_Collected data entries_.
[Start of Attachment]
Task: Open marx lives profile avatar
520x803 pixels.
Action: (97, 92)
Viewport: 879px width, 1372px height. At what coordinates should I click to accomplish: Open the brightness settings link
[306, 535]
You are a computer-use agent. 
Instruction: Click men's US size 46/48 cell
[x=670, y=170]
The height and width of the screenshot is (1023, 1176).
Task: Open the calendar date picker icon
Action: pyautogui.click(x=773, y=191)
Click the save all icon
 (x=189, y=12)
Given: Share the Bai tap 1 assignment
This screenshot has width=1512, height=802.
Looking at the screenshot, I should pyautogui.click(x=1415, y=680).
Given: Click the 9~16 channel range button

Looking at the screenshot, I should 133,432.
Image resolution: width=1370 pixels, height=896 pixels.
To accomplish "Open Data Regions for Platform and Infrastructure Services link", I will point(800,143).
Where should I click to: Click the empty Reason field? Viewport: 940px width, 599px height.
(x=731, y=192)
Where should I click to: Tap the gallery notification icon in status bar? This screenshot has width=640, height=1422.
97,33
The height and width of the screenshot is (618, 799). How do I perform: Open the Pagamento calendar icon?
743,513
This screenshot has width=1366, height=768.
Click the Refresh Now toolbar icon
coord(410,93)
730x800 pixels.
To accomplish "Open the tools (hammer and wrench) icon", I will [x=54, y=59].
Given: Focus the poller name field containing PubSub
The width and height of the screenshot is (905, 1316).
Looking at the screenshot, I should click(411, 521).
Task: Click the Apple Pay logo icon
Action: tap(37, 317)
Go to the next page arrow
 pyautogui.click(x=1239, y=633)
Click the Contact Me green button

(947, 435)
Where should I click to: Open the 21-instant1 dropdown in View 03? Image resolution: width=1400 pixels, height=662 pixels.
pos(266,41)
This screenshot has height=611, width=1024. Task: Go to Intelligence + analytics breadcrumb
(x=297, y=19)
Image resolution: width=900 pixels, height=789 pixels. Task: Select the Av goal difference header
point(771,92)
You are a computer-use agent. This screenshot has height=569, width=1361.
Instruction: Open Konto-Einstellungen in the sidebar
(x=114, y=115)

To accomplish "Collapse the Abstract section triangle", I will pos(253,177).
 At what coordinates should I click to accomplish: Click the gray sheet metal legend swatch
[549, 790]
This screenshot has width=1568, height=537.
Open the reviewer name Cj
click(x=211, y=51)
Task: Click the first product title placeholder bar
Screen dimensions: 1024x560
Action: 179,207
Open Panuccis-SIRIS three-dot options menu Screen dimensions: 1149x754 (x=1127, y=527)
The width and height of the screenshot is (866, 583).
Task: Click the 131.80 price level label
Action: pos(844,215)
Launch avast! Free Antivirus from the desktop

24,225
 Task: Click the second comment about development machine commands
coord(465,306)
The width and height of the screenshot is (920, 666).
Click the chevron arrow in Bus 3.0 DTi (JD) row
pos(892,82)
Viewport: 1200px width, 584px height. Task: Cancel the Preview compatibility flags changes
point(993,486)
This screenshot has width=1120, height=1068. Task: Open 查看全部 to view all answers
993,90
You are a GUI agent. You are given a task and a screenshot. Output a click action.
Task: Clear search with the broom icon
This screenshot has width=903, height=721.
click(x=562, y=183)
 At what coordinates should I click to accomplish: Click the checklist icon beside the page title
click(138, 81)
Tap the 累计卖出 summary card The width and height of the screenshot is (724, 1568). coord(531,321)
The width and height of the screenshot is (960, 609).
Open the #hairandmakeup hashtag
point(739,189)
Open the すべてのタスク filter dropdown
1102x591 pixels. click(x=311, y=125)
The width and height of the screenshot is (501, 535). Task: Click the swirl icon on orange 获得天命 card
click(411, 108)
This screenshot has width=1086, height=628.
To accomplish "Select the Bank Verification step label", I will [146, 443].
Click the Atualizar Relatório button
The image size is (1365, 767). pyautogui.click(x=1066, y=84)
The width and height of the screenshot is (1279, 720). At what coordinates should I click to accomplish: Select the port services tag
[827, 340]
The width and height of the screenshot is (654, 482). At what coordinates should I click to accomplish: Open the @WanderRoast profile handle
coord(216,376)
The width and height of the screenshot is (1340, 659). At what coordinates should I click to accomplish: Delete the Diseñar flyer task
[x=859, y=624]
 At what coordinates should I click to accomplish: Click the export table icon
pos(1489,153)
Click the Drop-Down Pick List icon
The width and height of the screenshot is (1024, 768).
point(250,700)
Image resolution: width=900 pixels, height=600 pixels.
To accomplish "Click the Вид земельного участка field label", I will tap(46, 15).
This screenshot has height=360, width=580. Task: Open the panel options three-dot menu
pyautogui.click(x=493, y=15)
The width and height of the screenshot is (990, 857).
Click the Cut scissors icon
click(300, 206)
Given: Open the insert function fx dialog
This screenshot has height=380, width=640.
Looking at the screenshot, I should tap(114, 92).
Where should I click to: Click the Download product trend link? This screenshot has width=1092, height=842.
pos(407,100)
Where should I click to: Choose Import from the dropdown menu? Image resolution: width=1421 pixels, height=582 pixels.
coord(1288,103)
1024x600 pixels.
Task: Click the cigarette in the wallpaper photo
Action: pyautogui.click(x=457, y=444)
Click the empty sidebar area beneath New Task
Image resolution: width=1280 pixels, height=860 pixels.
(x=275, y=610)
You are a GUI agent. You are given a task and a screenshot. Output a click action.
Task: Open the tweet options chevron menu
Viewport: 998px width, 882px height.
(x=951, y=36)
[End of Attachment]
_WHAT YOU ARE ASKED TO DO_.
Search the entries for "computer" and copy out each line that has it.

_SOLVED PROBLEM_.
You are a computer-use agent. 
You are a computer-use agent. This screenshot has height=569, width=1361.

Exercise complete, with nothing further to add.